Many of them had built full lives in the U.S.— with families, jobs, property and deep roots in their communities. But faced with the threat of detention, family separation and no path to legal status, they have chosen to return— often to countries they haven't called home in decades.
Just like Cifuentes, Juana Iris Estrada, a migrant from Mexico, is preparing to leave the U.S. this summer. She's planning on going to Puebla, a city in east-central Mexico, starting over and raising her two young daughters, ages 9 and 5. Despite being currently protected under DACA, Estreada told the outlet she is scared her protections might vanish at any moment, making her vulnerable to deportation.

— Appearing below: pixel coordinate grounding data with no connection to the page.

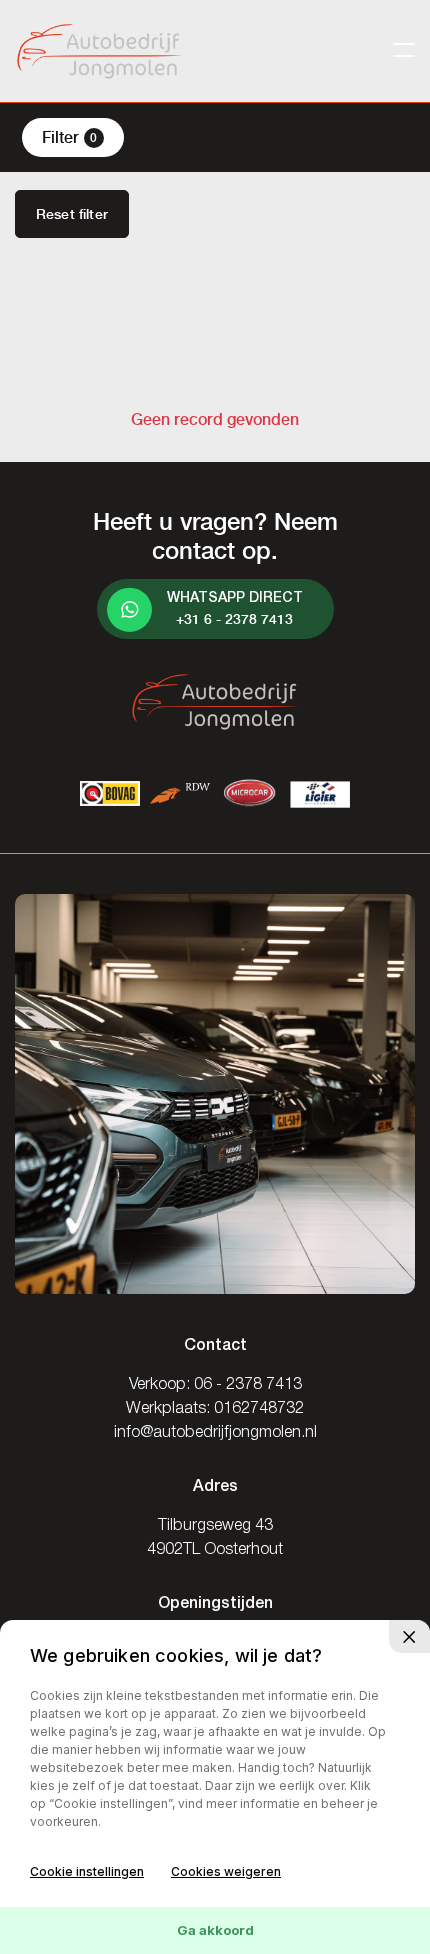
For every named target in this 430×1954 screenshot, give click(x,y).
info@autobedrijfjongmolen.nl (215, 1433)
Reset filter (72, 214)
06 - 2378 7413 (248, 1385)
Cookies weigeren (226, 1871)
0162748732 (259, 1409)
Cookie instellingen (87, 1871)
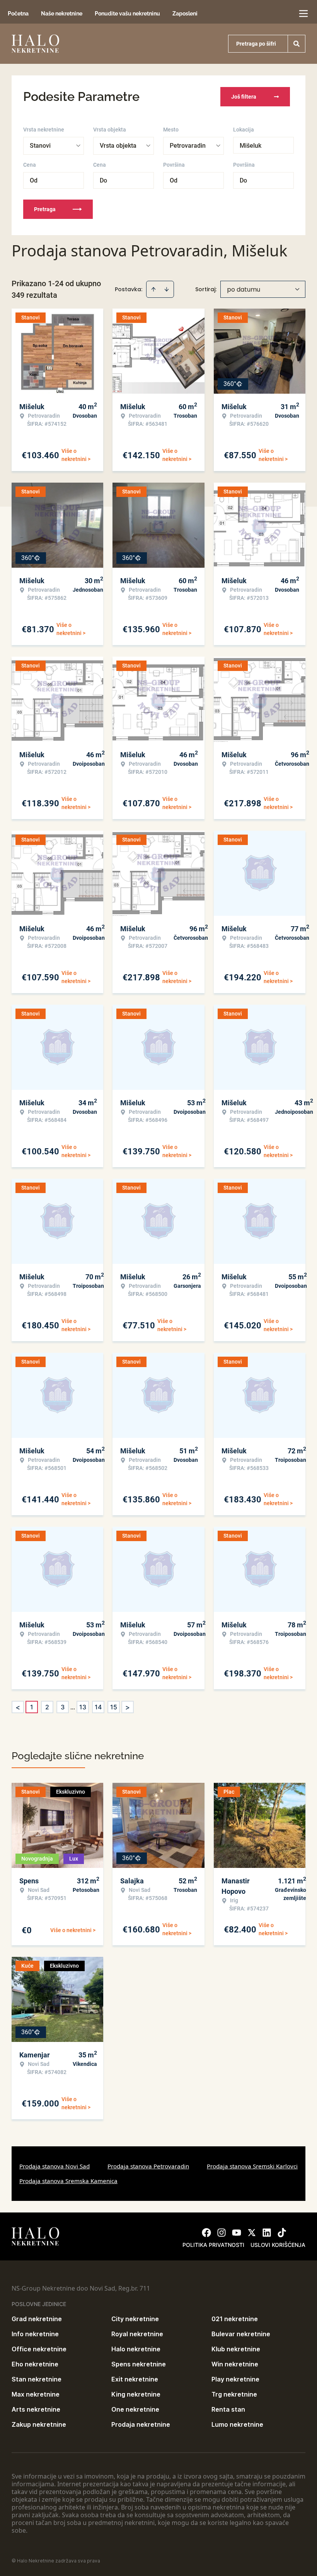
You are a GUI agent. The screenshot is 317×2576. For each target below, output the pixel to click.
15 (113, 1707)
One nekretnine (135, 2409)
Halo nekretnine (135, 2349)
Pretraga (45, 209)
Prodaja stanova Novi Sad (54, 2166)
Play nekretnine (235, 2379)
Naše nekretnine (61, 13)
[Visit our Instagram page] (221, 2232)
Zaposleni (185, 13)
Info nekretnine (35, 2334)
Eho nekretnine (35, 2364)
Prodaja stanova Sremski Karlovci (252, 2166)
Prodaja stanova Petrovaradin (148, 2166)
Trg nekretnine (234, 2394)
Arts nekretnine (36, 2409)
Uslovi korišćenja (278, 2244)
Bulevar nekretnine (240, 2334)
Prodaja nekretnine (140, 2424)
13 (82, 1707)
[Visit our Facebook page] (206, 2232)
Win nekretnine (234, 2364)
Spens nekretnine (138, 2364)
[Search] (296, 44)
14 (98, 1707)
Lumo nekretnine (237, 2424)
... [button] (72, 1707)
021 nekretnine (234, 2319)
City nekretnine (135, 2319)
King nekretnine (135, 2394)
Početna (18, 13)
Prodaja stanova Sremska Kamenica (68, 2181)
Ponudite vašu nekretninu (127, 13)
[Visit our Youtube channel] (236, 2232)
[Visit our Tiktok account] (281, 2232)
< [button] (17, 1707)
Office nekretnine (39, 2349)
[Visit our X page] (251, 2232)
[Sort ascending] (153, 289)
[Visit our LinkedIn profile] (266, 2232)
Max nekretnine (36, 2394)
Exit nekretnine (134, 2379)
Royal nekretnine (137, 2334)
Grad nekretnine (37, 2319)
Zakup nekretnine (39, 2424)
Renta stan (228, 2409)
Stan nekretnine (36, 2379)
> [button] (127, 1707)
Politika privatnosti (213, 2244)
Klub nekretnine (235, 2349)
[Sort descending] (166, 289)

"One of the reasons we're leaving is because of everything that's happening under this president's administration," she told the Miami Herald from Washington state. "Honestly, the emotional toll is heavy. I'm a mother. My husband and I both have DACA, and it could be revoked at any moment, leaving us completely unprotected."
Fears of deportation regardless of immigration status are not unfounded. Most notably, a Salvadoran migrant living in Maryland, Kilmar Abrego Garcia, who had been granted deportation protection was taken to a mega-prison in El Salvador. He is now back in the U.S., where he is facing criminal charges.
The Department of Homeland Security reported that in the first 100 days of the Trump administration, more than 142,000 deportations were carried out. In May alone, ICE conducted 190 deportation flights— up from 125 in April— bringing the total to 1,083 for the year, including returns and domestic transfer, according to the Miami Herald.